» **Text section**
Start of Block

But she says she opposes gay marriage on the basis of the rights and well-being of children.

"With the redefinition of marriage, we are not simply allowing people to form relationships of their choosing," she said. "They have been doing so for decades."

"Now we are normalizing a family structure where a child will always be deprived daily of one gender influence and the relationship with at least one natural parent. Our cultural narrative becomes one that, in essence, tells children that they have no right to the natural family structure or their biological parents, but that children simply exist for the satisfaction of adult desires," she testified.

-- Robert Oscar Lopez, who was raised by his biological mother and her lesbian partner, said he resorted to sex with older men as a result of being denied a relationship with his natural father.

Now married and raising a family with his wife, Lopez said "insofar as all children have a mother and father but children placed in same-sex-couple homes are stripped of one of these two figures without their consent."

"We must honor the universal relationship between children and their father and mother. We must respect the fact that children are 'born that way' with a mother and father, always. Lastly, we must not tell children that they have to love adults who are not their parents simply because these gay adults say they love them and want to have custodial powers over them," he wrote.

-- B.N. Klein describes herself as a woman who was raised by her biological mother and her lesbian partner "in an atmosphere in which gay ideology was used as a tool of repression, retribution and abuse. I lived with gay abuse for years."

End of Block

» **Material shown**
Start of Block

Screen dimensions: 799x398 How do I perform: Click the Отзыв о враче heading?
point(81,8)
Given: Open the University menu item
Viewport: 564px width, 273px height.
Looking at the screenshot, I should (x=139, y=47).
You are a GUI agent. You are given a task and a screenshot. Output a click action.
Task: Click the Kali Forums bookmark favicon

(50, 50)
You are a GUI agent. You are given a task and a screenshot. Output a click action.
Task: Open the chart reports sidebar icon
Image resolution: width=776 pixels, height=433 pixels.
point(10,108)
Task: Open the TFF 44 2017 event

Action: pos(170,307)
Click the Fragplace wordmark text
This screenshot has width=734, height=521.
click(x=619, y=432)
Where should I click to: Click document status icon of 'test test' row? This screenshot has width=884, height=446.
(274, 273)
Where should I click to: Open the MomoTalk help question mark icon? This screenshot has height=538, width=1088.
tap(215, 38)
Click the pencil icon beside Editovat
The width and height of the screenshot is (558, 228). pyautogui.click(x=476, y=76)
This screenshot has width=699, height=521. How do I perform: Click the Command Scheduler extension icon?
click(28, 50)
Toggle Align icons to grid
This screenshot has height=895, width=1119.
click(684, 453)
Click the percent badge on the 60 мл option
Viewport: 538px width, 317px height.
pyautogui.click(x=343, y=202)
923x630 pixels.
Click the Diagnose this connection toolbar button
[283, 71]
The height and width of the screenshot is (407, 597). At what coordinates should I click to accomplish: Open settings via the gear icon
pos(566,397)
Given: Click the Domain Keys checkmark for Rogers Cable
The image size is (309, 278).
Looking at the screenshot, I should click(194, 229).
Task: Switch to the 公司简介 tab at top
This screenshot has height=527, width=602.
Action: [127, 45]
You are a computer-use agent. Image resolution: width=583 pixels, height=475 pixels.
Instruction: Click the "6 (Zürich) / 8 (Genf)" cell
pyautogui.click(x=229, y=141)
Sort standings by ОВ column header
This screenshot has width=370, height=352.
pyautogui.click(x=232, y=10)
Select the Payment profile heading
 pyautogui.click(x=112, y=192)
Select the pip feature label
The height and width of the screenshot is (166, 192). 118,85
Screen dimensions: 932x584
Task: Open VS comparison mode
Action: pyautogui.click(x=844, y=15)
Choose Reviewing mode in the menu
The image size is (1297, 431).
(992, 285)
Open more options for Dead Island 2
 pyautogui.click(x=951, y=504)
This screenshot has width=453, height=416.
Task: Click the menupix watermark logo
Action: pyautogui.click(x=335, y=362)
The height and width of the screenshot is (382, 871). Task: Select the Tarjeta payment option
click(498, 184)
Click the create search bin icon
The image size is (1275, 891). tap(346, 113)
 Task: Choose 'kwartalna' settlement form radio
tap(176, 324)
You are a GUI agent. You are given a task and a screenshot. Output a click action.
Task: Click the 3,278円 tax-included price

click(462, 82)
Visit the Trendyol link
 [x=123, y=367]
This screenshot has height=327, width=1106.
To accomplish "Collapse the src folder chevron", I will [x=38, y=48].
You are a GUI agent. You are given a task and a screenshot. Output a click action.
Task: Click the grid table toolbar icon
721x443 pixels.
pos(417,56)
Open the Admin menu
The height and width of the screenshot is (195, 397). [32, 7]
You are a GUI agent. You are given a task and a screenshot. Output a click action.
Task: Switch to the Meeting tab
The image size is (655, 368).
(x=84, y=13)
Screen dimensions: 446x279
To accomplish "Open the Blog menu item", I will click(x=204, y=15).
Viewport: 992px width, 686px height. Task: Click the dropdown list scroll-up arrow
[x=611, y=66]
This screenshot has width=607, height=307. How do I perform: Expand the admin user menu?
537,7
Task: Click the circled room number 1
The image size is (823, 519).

End of Block

» **Task item**
Continue the passage on testimony against same-sex marriage, starting after its last sentence.

» **Result below**
She also found "the gay community had an obsessive unhealthy invasive preoccupation with their children's sexuality. They in fact encouraged sexual activity—because 'they were open,'" she said. "My mother told me often that being a virgin was for the stupid."

Despite the abuse she said she experienced and saw in other gay parent families, she makes her points not because there is more abuse in gay parent homes, but because "in the gay world, abusers are protected and the victim punished."

In fact, she says, gay parenting can work but added the stipulation that "Everything works sometimes. But that does not mean it is in the best interest of the child. It means it serves the adults interest first."

-- Dawn Stefanowicz asked the Court to respect "the original definition of marriage as between one man and one woman to the exclusion of all others" emphasizing she had a special perspective from her 30 years of experiences with her "father, his same-sex sexual partners" and LGBT "subcultures" she encountered.

She also felt the need to speak up because of "the (mostly flawed) same-sex parenting research and social science research."

Stefanowicz testified she loved her father "absolutely," despite his sexual abuse of her and her brothers, and, having been "exposed to overt sexual activities like sodomy, nudity, pornography, group sex, sadomasochism and the ilk"—and despite the constant turnover among her father's partners, each of whom she was forced to obey as a parent, her "rights and innocence" violated in the process. The bottom line for her: The same-sex home she was raised in "was not a safe place for children."

Overall, the point of each of the four "friends of the court" briefs was not to suggest all gays are bad parents, but to argue that marriage has always been about raising children and any decision regarding same-sex marriage should put the interests of children first and the wants of adults second.

"My kids need both of us," Faust said of herself and her husband. "Marriage law should always encourage and promote that ideal of mothers and fathers parenting their children together."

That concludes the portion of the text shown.